> **TO DO**: Search the material for the string "dimensions", then show every line where it turns up.

*** Opening of ENTRIES SUPPLIED ***

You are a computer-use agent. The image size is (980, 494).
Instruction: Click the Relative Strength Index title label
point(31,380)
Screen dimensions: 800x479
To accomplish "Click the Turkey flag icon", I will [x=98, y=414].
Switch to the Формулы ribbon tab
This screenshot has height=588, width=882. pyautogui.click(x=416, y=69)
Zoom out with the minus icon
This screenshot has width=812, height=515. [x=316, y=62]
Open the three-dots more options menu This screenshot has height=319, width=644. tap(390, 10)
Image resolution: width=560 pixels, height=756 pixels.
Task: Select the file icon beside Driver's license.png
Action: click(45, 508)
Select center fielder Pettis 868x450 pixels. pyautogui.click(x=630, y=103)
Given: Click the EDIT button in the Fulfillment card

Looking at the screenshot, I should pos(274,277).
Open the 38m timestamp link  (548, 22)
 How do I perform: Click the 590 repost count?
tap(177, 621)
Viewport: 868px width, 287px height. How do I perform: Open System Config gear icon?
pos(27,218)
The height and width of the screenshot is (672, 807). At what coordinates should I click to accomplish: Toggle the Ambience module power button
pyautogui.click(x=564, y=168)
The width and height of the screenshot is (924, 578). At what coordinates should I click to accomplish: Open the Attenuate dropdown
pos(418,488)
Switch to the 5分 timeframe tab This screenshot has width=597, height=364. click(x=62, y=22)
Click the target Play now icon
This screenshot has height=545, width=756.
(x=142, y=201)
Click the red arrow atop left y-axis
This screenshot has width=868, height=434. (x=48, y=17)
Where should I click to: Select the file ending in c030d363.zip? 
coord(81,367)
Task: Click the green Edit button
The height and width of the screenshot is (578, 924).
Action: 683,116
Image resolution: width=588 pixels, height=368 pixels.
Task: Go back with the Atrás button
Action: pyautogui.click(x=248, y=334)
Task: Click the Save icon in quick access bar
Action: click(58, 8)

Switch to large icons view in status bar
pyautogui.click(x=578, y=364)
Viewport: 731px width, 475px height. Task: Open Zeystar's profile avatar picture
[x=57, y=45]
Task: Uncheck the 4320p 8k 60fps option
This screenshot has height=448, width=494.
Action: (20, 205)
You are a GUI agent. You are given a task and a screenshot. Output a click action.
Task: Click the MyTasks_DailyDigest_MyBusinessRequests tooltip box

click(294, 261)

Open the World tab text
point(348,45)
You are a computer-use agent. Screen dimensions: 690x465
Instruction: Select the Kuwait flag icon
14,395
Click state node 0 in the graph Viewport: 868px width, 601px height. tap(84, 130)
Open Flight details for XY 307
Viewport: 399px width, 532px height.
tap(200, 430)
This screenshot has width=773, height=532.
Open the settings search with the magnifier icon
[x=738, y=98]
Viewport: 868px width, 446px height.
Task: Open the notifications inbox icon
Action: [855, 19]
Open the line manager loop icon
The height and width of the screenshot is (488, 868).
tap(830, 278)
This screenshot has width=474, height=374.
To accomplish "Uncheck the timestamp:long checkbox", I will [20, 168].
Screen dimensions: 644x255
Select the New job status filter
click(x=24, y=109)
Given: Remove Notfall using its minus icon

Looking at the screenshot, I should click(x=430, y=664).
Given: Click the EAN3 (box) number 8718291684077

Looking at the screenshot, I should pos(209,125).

*** Close of ENTRIES SUPPLIED ***

> **EXPECTED ANSWER**:
Screen dimensions: 800x479
You are a computer-use agent. Screen dimensions: 690x465
Screen dimensions: 644x255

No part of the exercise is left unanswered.